From the entries below, extract each line that contains the word "field", treating uppercase and lowercase letters as different.
* * * * * * * * *
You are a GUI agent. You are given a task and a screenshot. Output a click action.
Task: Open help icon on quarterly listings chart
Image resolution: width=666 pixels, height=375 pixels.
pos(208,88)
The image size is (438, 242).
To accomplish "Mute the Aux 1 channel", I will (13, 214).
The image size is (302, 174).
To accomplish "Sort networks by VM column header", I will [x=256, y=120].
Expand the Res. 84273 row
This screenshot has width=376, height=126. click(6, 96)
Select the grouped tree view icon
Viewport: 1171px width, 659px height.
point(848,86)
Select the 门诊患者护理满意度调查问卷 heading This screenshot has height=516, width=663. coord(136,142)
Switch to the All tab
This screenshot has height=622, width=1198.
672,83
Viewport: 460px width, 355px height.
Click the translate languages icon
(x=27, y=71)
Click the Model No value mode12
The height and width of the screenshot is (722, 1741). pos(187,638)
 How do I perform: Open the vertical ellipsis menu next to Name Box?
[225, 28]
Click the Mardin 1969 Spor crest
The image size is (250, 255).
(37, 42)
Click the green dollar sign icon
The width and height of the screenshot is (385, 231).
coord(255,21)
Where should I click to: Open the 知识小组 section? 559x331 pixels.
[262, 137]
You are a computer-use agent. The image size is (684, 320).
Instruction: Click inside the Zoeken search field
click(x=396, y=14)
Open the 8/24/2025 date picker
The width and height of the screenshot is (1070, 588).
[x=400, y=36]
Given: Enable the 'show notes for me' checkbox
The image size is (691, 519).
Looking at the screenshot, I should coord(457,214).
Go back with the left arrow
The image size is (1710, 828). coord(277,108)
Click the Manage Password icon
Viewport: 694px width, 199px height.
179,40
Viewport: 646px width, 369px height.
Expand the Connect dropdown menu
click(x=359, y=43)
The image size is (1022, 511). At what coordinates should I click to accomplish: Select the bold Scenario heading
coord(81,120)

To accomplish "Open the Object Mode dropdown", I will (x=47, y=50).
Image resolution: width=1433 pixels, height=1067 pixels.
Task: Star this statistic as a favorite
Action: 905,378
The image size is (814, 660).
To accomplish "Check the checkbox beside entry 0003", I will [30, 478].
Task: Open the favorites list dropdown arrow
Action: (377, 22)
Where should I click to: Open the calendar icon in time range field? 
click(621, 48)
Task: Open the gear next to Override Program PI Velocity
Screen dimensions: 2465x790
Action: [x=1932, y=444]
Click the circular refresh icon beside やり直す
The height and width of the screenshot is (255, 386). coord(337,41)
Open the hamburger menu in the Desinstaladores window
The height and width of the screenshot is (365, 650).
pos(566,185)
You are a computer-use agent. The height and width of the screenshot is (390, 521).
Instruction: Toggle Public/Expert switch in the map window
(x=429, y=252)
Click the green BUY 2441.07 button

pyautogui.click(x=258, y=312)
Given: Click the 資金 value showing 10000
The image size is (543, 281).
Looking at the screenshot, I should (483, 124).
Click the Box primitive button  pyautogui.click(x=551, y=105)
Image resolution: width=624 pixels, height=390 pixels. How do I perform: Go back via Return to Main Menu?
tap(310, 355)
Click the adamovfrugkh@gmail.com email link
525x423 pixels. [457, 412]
* * * * * * * * *
§ Response
Instruction: Click inside the Zoeken search field
Where should I click to: Open the calendar icon in time range field? 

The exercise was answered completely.